*** Data to process ***
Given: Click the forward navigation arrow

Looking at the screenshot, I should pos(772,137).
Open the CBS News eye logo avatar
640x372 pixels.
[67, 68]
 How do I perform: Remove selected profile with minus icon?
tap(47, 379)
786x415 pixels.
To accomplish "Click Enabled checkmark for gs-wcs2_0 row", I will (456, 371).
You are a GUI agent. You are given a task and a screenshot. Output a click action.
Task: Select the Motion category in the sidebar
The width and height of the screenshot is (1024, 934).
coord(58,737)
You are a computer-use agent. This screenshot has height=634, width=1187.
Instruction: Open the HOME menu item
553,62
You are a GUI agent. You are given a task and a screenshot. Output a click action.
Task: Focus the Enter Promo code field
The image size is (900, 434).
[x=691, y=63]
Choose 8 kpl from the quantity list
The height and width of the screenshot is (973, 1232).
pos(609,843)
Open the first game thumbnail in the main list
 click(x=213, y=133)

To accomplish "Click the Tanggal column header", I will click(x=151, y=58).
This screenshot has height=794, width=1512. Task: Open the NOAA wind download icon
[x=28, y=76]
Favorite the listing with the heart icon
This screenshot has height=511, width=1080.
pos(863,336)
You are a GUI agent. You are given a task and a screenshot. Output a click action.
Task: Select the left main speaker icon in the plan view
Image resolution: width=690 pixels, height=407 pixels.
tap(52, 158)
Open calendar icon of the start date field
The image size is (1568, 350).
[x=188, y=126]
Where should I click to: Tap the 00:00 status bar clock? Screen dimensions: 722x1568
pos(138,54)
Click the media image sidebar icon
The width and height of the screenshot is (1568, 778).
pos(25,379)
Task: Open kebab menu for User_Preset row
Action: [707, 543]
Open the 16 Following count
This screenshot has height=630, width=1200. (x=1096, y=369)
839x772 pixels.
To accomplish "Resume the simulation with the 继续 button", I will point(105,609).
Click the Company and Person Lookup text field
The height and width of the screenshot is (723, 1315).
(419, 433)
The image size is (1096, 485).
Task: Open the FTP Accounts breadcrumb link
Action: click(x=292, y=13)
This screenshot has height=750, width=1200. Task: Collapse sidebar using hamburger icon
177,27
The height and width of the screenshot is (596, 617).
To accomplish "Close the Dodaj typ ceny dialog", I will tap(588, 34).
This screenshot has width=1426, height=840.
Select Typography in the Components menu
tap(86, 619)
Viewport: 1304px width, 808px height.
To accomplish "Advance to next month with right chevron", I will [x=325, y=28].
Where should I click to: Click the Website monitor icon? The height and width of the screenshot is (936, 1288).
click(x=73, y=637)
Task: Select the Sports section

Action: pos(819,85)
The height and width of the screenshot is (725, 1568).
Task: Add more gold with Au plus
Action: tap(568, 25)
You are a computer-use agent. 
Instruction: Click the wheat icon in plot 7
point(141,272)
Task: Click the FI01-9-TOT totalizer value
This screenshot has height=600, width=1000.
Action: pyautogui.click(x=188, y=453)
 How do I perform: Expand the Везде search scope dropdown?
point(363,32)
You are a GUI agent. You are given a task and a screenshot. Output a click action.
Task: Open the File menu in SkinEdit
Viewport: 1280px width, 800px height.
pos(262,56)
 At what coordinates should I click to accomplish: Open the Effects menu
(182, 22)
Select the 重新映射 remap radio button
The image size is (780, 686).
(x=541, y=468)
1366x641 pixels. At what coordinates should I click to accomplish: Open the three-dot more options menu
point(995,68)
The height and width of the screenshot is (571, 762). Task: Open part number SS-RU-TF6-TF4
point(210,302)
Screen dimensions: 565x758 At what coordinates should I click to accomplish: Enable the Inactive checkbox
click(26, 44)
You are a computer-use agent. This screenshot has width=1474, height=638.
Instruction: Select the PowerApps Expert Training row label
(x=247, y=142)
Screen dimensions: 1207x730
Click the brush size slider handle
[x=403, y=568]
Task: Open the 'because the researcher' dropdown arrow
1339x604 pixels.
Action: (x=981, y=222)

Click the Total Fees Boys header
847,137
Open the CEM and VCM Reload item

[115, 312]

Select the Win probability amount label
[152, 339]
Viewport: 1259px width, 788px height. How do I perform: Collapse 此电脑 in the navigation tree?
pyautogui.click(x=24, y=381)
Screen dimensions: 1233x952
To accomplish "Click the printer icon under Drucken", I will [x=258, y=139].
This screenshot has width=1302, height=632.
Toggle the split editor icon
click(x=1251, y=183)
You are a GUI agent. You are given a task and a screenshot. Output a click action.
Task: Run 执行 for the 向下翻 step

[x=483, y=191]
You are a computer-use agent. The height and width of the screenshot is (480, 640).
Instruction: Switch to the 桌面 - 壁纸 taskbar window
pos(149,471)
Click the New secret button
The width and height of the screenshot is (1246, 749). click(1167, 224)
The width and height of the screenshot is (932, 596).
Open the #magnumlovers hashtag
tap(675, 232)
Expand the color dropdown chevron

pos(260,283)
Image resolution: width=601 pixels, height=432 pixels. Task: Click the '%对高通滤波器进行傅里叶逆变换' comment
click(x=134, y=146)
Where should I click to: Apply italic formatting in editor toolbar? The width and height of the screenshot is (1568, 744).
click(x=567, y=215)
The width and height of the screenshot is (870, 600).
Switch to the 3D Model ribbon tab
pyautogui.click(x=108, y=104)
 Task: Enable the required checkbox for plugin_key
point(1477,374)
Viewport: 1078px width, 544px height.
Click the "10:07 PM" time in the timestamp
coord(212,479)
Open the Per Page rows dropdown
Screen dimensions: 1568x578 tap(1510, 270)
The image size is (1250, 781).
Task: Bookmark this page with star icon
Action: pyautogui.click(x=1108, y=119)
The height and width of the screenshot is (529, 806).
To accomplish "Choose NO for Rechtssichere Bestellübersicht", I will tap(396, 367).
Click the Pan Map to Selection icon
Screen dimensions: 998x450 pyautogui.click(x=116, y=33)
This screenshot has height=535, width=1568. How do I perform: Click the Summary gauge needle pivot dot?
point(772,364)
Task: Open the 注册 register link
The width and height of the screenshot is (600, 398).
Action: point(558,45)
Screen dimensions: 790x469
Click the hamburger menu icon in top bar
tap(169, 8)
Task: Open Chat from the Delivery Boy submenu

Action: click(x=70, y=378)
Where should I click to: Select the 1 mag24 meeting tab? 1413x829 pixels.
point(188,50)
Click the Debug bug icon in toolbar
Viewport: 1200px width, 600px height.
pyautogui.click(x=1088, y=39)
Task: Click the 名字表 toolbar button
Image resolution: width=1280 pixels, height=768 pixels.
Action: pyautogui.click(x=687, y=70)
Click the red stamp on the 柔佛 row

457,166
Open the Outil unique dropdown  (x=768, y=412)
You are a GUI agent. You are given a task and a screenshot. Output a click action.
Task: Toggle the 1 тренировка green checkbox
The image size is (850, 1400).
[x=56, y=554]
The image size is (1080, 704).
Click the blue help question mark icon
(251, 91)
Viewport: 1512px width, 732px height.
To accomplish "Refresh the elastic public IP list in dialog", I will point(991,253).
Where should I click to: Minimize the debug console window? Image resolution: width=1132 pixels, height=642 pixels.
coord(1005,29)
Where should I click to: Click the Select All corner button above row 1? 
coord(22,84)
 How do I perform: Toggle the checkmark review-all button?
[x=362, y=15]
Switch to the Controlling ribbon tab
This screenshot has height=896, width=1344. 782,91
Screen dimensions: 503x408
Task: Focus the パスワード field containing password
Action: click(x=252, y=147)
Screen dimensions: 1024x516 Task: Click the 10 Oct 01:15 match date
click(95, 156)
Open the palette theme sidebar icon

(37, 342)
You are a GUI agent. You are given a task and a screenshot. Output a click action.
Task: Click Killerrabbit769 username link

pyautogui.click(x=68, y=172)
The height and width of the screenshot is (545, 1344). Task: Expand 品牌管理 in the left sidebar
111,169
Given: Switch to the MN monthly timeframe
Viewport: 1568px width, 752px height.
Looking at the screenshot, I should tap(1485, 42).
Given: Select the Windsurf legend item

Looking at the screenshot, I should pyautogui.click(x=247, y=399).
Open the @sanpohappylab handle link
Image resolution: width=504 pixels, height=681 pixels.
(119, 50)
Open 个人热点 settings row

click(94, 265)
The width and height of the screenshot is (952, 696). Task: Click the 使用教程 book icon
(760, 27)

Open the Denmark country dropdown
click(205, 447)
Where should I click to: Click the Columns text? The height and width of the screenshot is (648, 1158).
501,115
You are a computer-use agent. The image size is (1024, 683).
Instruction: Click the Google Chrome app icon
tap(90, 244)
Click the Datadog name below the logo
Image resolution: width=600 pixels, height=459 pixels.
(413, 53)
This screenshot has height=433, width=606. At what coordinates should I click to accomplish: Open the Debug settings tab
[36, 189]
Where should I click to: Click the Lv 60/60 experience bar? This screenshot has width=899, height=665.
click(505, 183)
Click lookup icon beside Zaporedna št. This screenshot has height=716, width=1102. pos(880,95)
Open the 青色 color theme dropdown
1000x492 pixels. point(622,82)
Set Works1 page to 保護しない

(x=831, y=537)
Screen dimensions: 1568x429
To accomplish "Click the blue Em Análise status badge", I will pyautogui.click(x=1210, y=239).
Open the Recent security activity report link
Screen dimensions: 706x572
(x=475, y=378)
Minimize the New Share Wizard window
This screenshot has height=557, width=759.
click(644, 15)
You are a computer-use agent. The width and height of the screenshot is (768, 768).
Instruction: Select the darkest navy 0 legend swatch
*** End of Data to process ***
◆ **Directions for this task**:
Please show all lines from the entries that contain the word "computer".

◆ **Written response**:
You are a computer-use agent. This screenshot has height=634, width=1187.
You are a computer-use agent. 
You are a computer-use agent. This screenshot has width=1474, height=638.
You are a computer-use agent. The height and width of the screenshot is (480, 640).
You are a computer-use agent. The image size is (1024, 683).
You are a computer-use agent. The width and height of the screenshot is (768, 768).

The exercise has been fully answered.